= ASSIGNMENT =
Only the lines below from the one containing "Home (36, 608)" through the one containing "こんな時のご利用に:贈答品も心を込めて地域特産のお品を" belong in the answer, set down exactly, with the pictures left out.

(Records contained in a dataset)
☆ ☆ ☆ ☆ ☆
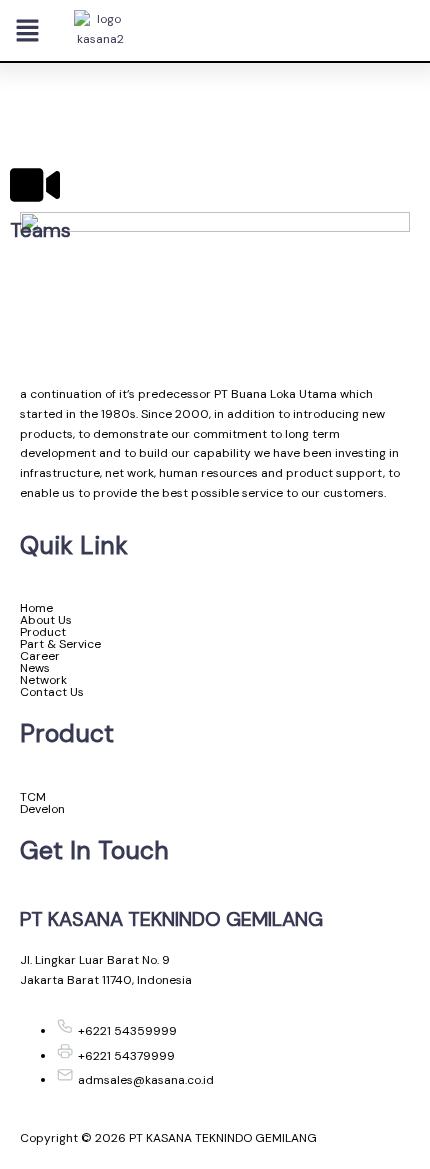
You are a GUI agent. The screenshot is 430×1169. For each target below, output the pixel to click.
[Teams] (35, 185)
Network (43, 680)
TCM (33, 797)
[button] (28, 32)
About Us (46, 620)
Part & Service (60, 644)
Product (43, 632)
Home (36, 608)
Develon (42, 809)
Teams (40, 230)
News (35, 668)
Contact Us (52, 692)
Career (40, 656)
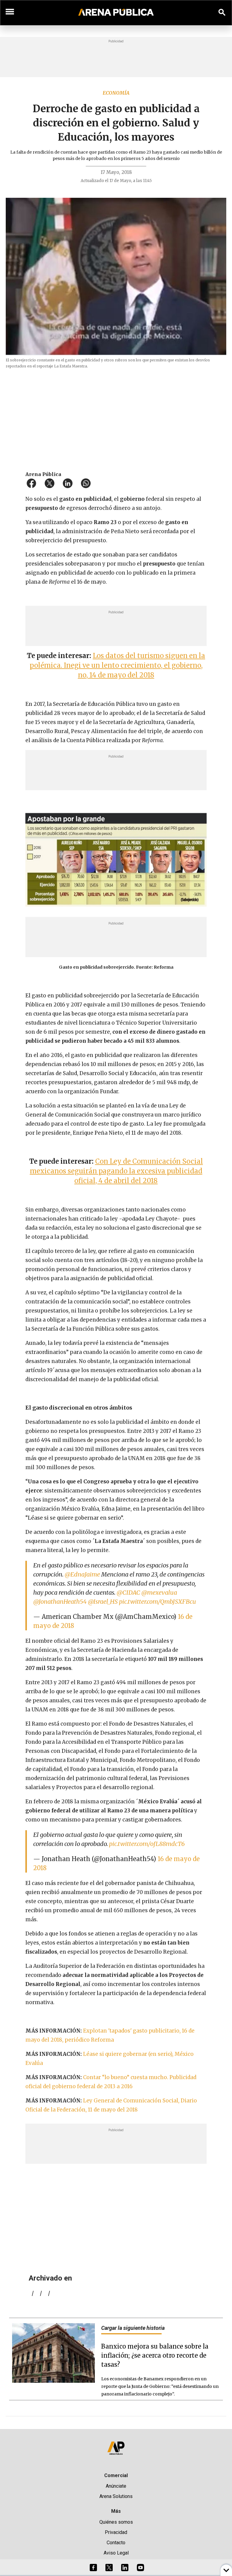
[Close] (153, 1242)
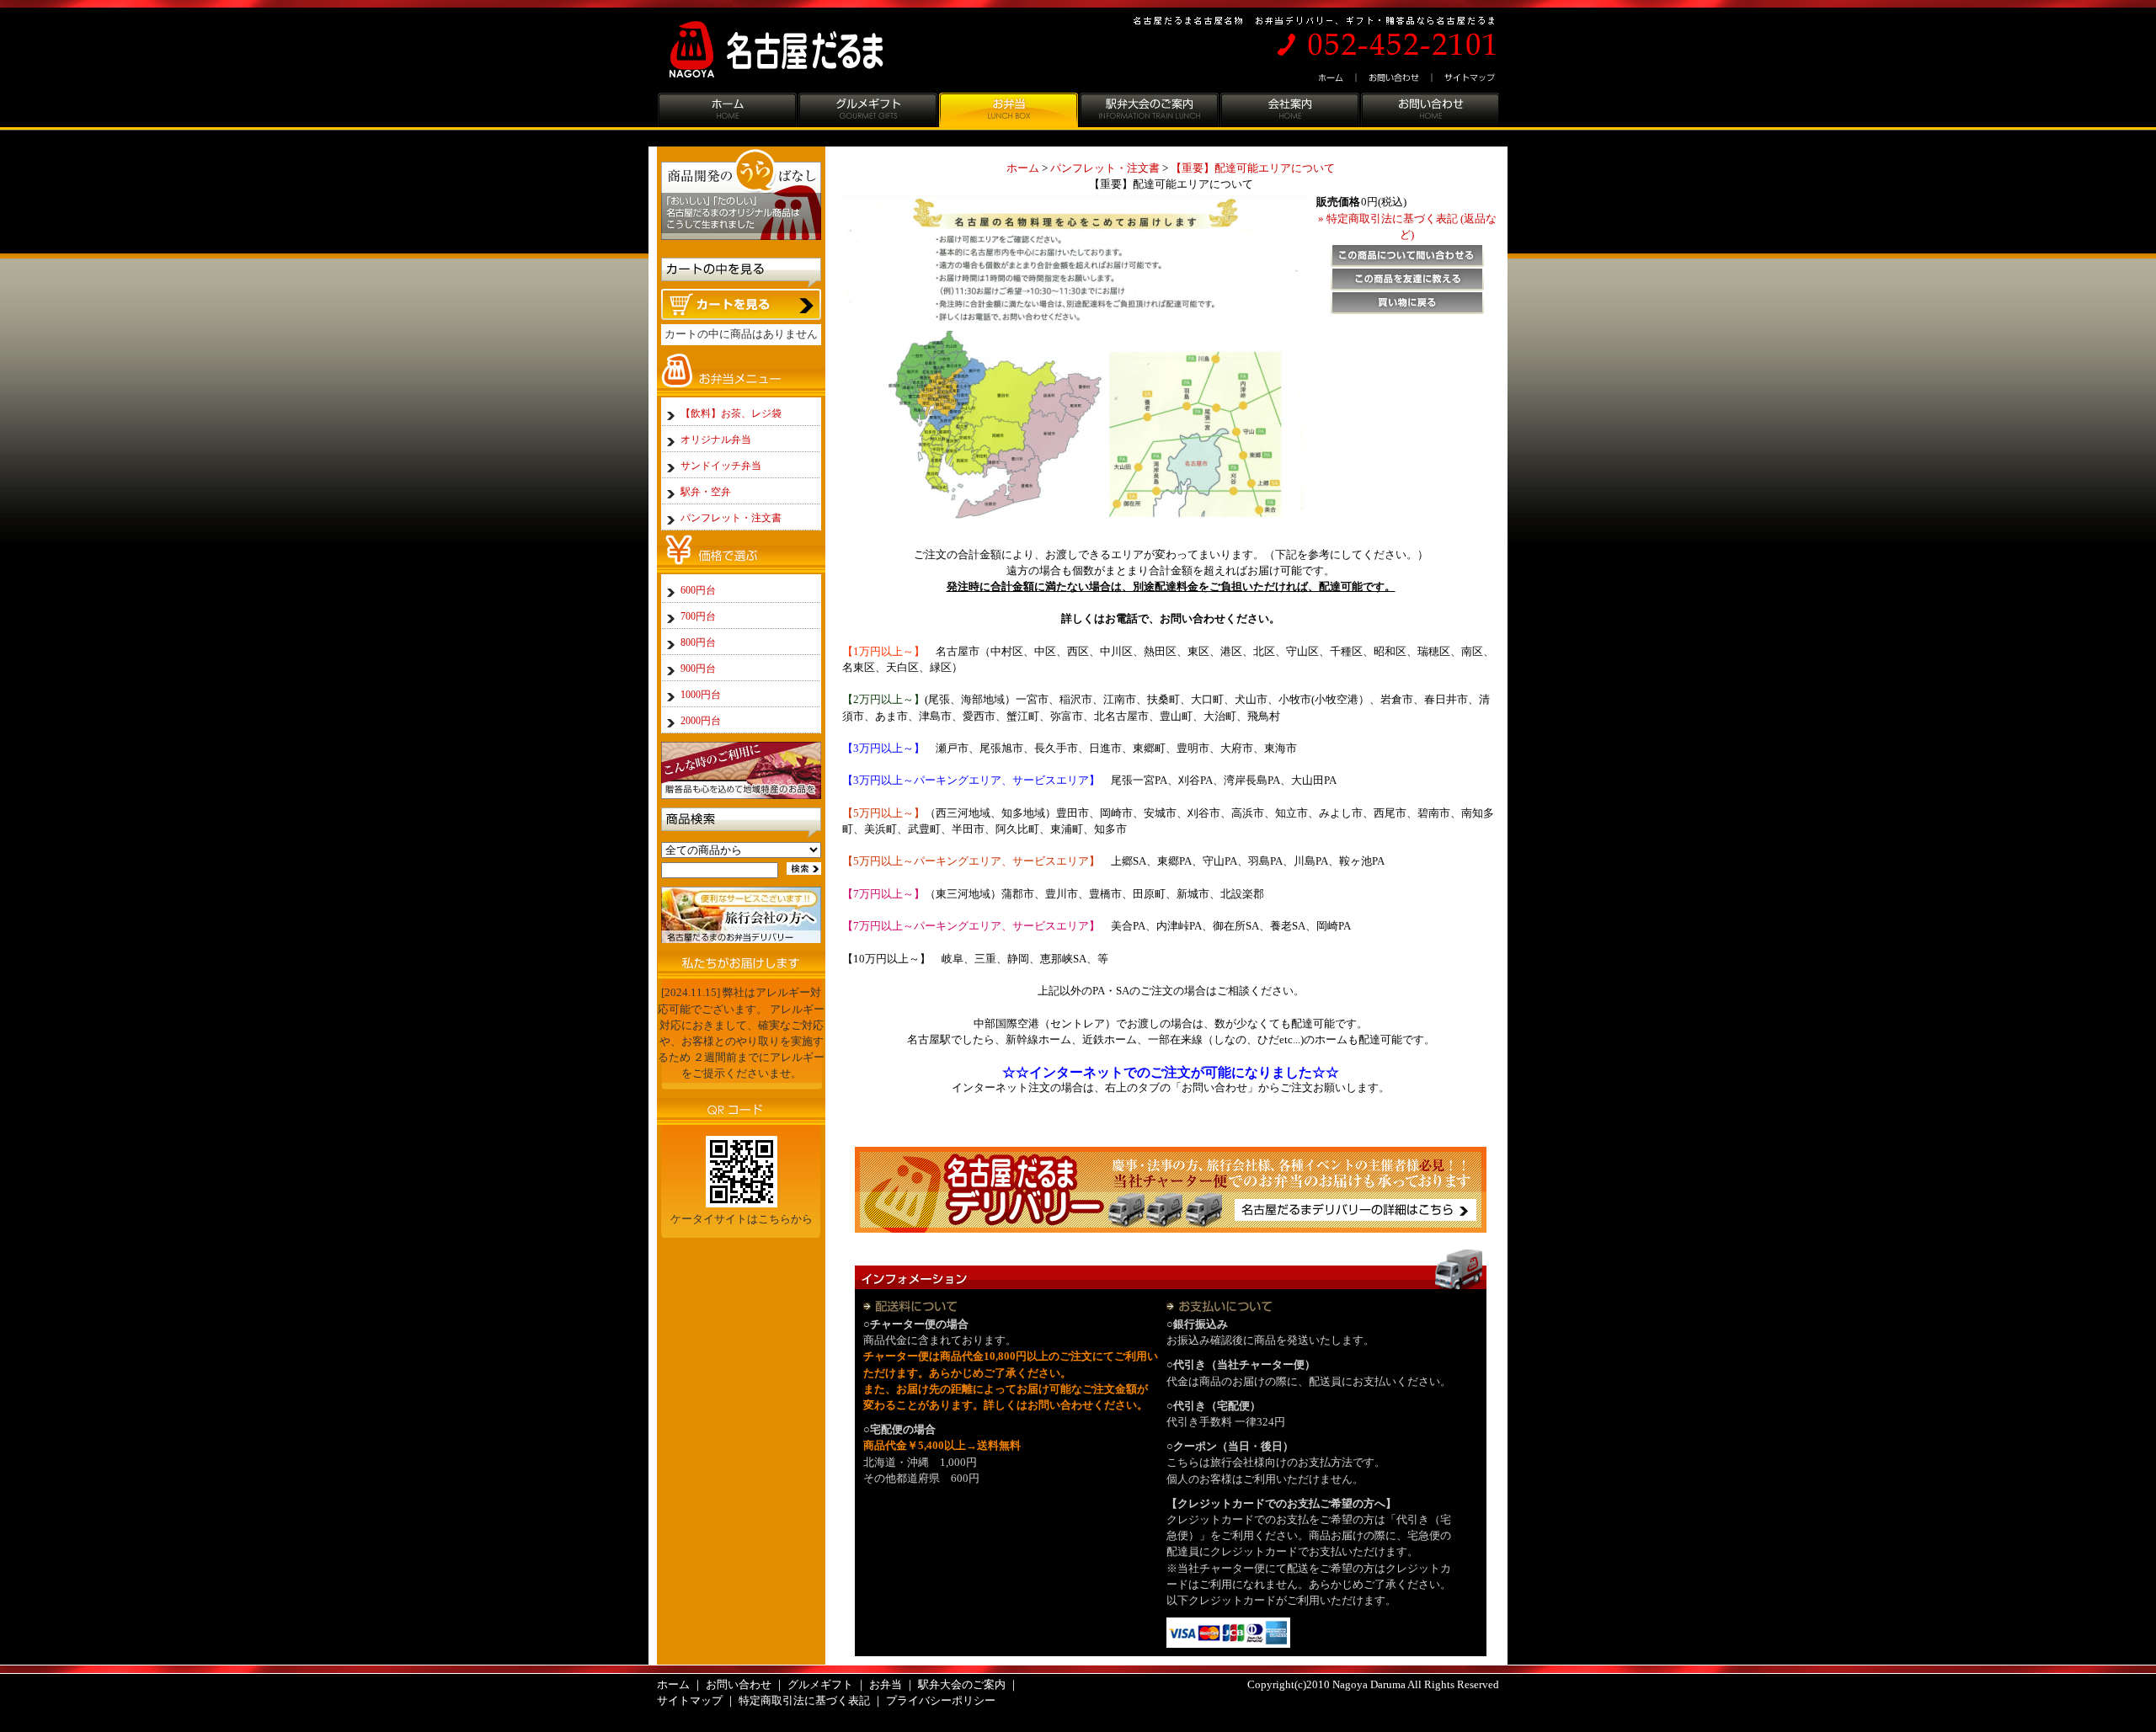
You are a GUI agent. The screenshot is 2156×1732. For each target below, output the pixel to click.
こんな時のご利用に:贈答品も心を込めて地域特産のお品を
☆ ☆ ☆ ☆ ☆
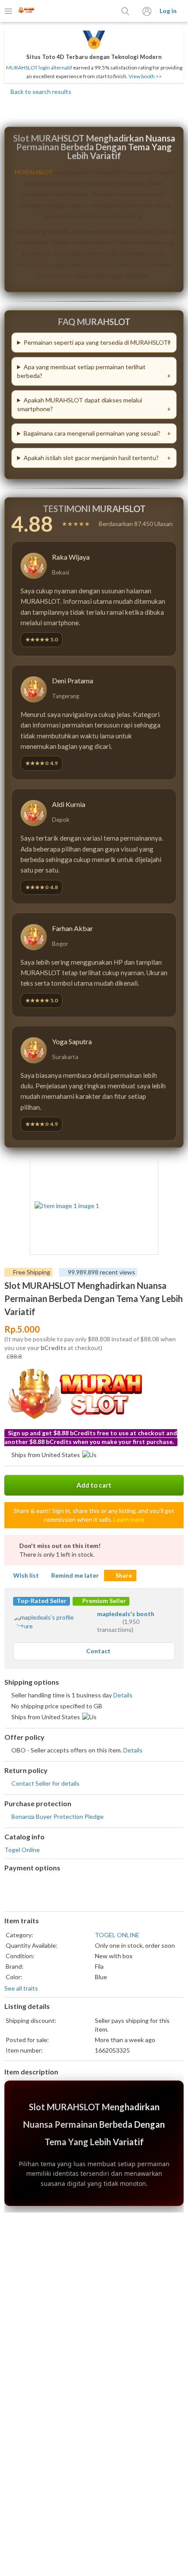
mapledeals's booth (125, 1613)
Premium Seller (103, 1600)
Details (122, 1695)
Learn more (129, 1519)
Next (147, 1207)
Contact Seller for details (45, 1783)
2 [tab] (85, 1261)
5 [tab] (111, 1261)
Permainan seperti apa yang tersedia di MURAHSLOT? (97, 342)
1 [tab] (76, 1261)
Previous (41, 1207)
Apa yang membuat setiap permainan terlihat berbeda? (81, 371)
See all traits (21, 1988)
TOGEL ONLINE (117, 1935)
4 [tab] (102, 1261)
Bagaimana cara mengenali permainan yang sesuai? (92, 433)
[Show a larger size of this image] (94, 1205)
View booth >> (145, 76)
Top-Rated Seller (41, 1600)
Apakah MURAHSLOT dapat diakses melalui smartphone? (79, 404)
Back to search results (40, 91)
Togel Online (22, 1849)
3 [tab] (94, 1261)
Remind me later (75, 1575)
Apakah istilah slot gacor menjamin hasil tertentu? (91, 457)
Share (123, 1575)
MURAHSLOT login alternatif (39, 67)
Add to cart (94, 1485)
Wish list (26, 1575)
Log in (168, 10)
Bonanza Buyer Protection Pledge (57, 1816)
☆ ☆ ☆ ☆ ☆
= RESPONSE BELOW =
Home (36, 608)
Develon (42, 809)
Teams (40, 230)
News (35, 668)
Contact Us (52, 692)
Career (40, 656)
[Close] (153, 1242)
You are a GUI agent. The screenshot is 2156×1732. For each target below, output the pixel to click.
こんな時のご利用に:贈答品も心を込めて地域特産のお品を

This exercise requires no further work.